1.1 In your own words, after your online readings, describe what is probability sampling and non-probability sampling (max 5 lines each). You can even talk about the differences between the sampling methodologies. Which probability sampling method should we use?

Probability Sampling:

In probability sampling, we randomly select a group of the population that we want to do research on, this is also often referred to as random sampling. It is extremely important that this group is truly chosen at random, so we can make predictions most accurately on a population; if these groups are not truly random, we could end up with errors with results showing certain biases. There are four types of probability sampling; simple random sampling, stratified sampling, systematic sampling, and cluster sampling. The ultimate goal is to take our finding from our small sample group, and apply it to the much large population.

Non-Probability Sampling:

Non-Probability sampling is a separate method when we use non-random sampling methods.

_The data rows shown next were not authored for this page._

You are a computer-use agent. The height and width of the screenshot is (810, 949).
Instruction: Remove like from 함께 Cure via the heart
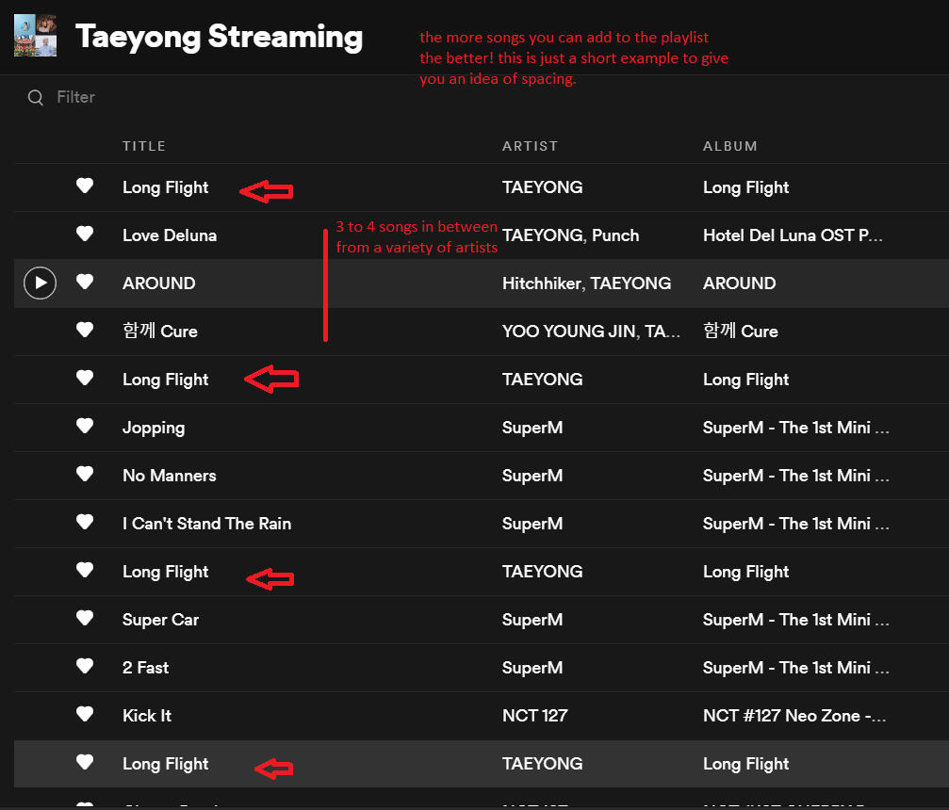point(85,330)
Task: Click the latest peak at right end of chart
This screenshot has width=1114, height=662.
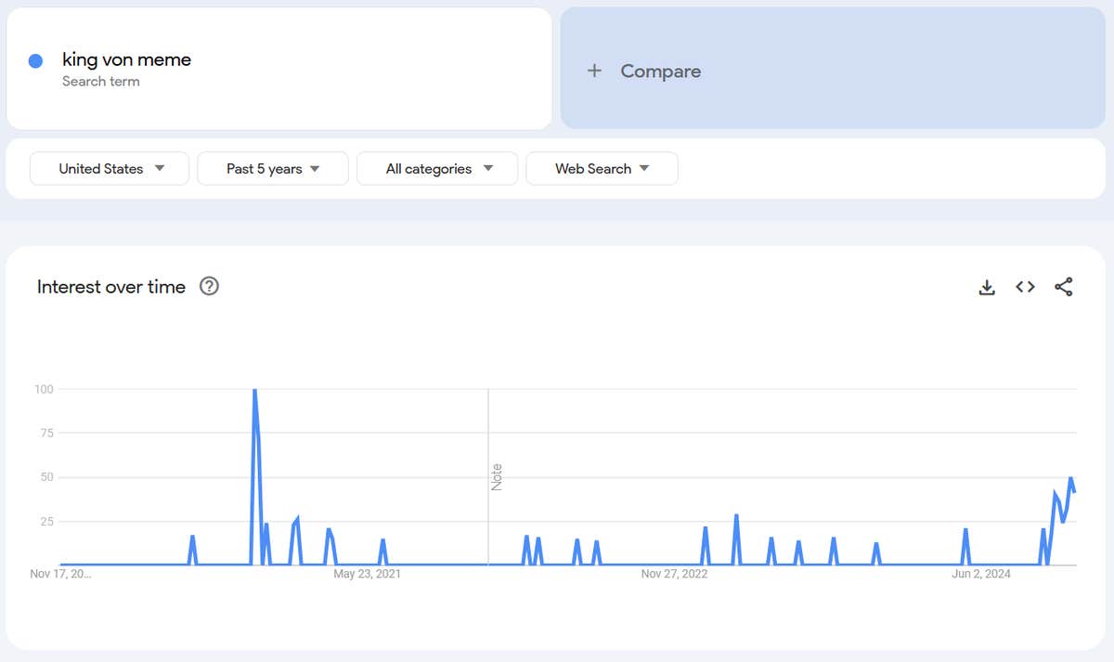Action: click(1070, 478)
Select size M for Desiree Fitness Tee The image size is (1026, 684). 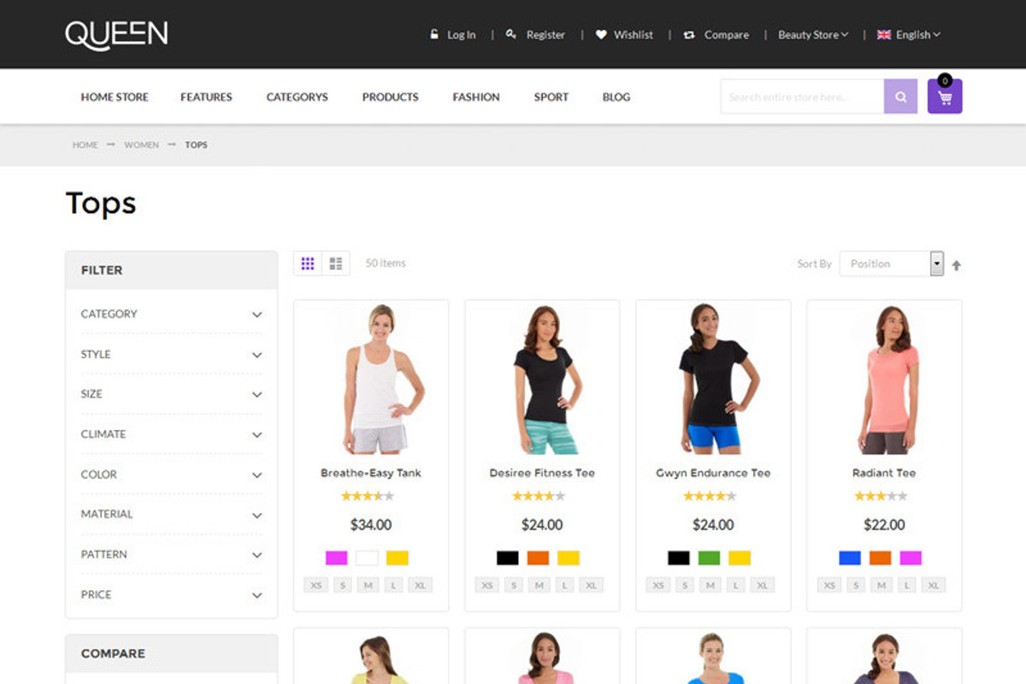[x=539, y=586]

Since this is not random, not everyone has an equal chance of being selected for the sample and there is a higher chance of having bias in the sample. There are five common types of probability sampling; convenience sampling, quota sampling, self-selection (volunteer) sampling, snowball sampling, and purposive (judgmental) sampling.

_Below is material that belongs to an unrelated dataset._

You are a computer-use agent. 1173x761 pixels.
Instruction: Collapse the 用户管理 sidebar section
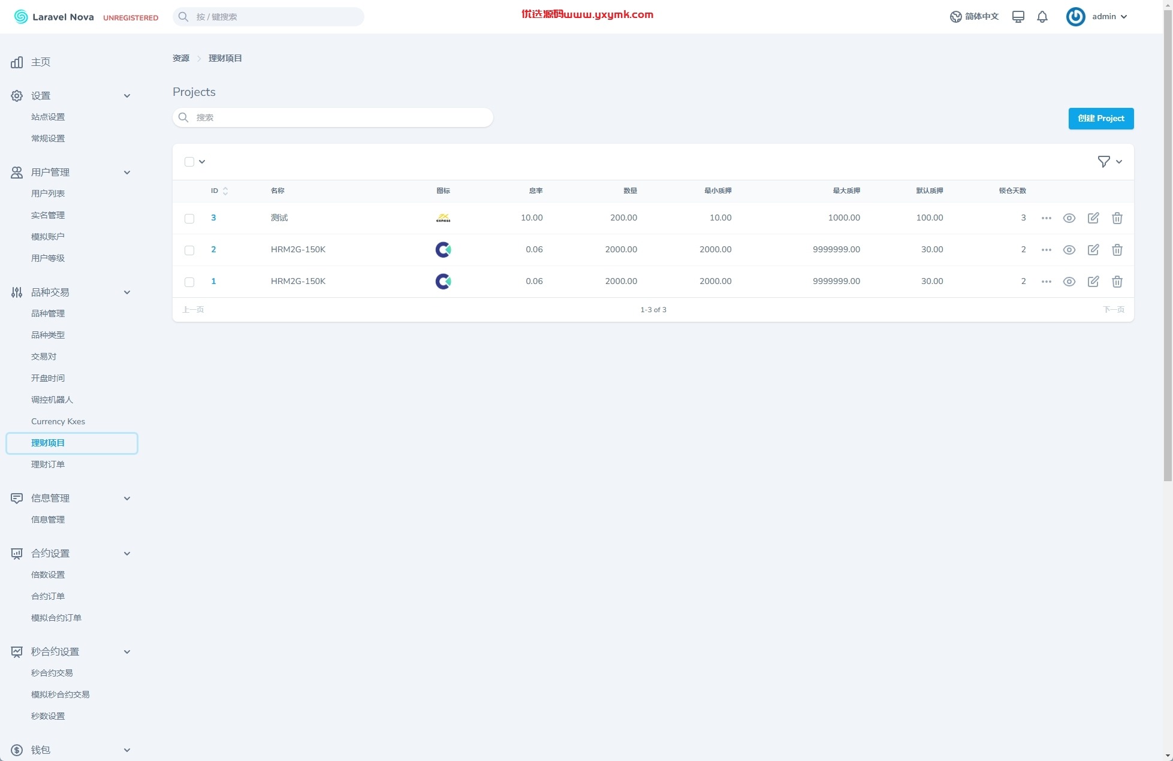(127, 173)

Differences and when we should use each:

We should use Probability sampling when we are looking to get a much more accurate sample of an entire population. By taking our sample completely at random, it gives us the highest probability to represent a large population without bias. An example of this would be surveying 25 people at random if they liked a new Netflix show that recently came out.

We should use non-probability sampling when we want to sample a specific group sharing similar characteristics. With this method, it is much easier to find the correct target audience. An example of this would be sampling a group to see if we thought that the show Suits is an accurate representation of real life. To do so, we sample a group of attorneys to answer this. By doing so, our sample group is not random and likely provide a more expert opinion on this.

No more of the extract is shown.